## Exercise task
Copy the data from its start through the line containing "Action: click(x=275, y=11)", swapping "Write speed" for "Read speed" and keeping all else unchanged. Leave the pictures out of your answer.

## Raw records

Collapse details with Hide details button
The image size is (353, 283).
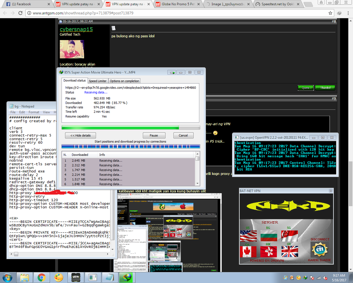click(78, 135)
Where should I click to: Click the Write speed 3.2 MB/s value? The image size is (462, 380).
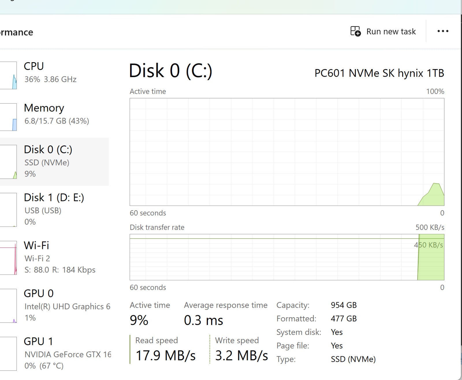(241, 355)
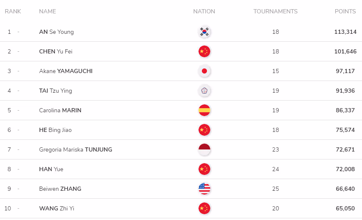Image resolution: width=362 pixels, height=220 pixels.
Task: Select the TOURNAMENTS column header
Action: click(x=275, y=11)
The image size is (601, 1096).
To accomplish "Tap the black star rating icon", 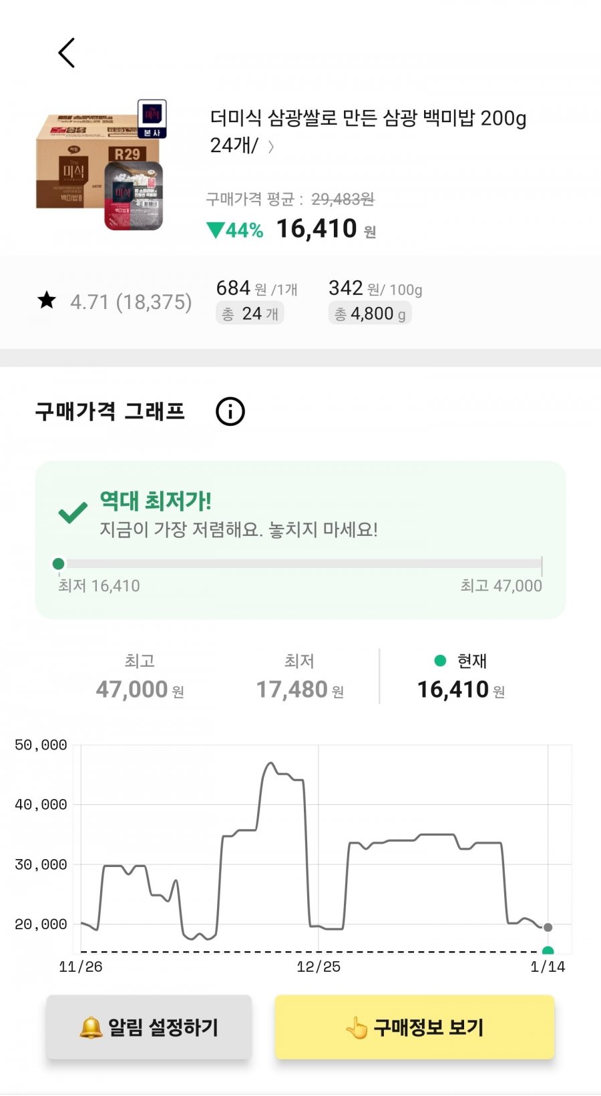I will click(x=47, y=300).
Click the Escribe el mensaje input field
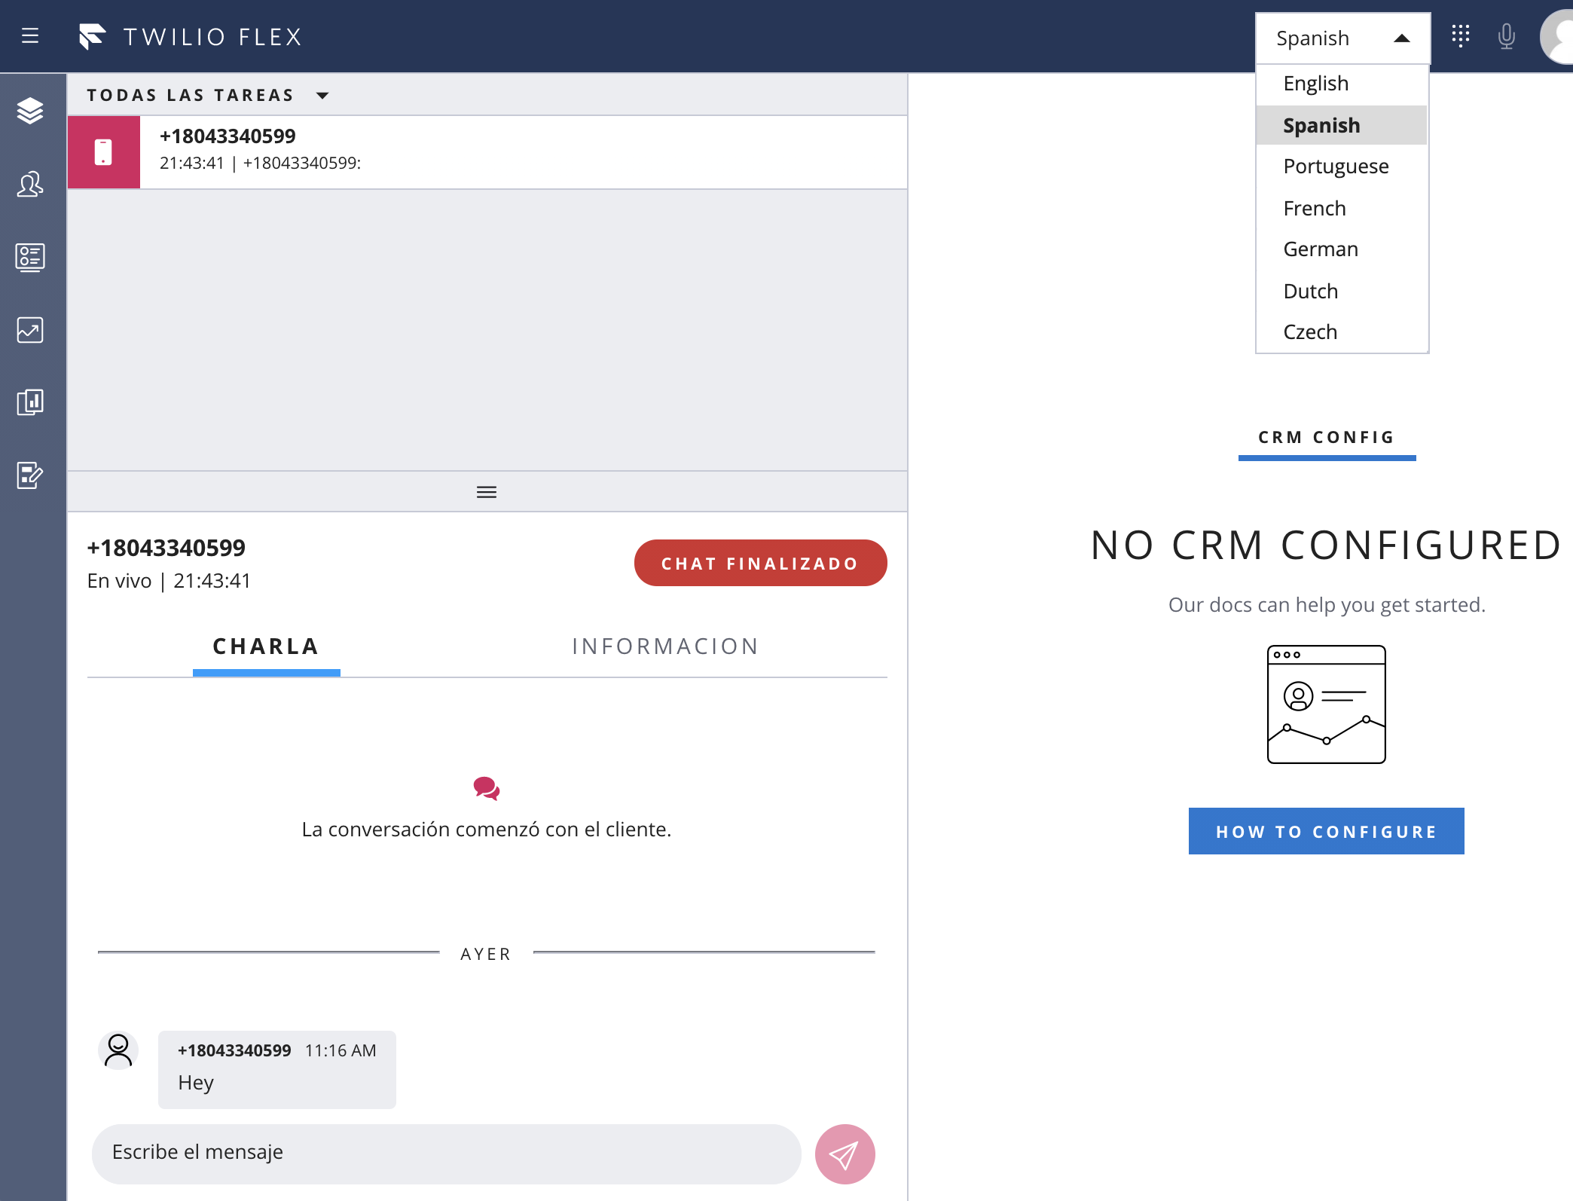The height and width of the screenshot is (1201, 1573). click(x=446, y=1153)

## Correct result
Collapse details with Hide details button
The image size is (353, 283).
click(78, 135)
Where should I click to: Click the Read speed 3.2 MB/s value? The image size is (462, 380).
(241, 355)
Image resolution: width=362 pixels, height=220 pixels.
Task: Select the TOURNAMENTS column header
Action: click(x=275, y=11)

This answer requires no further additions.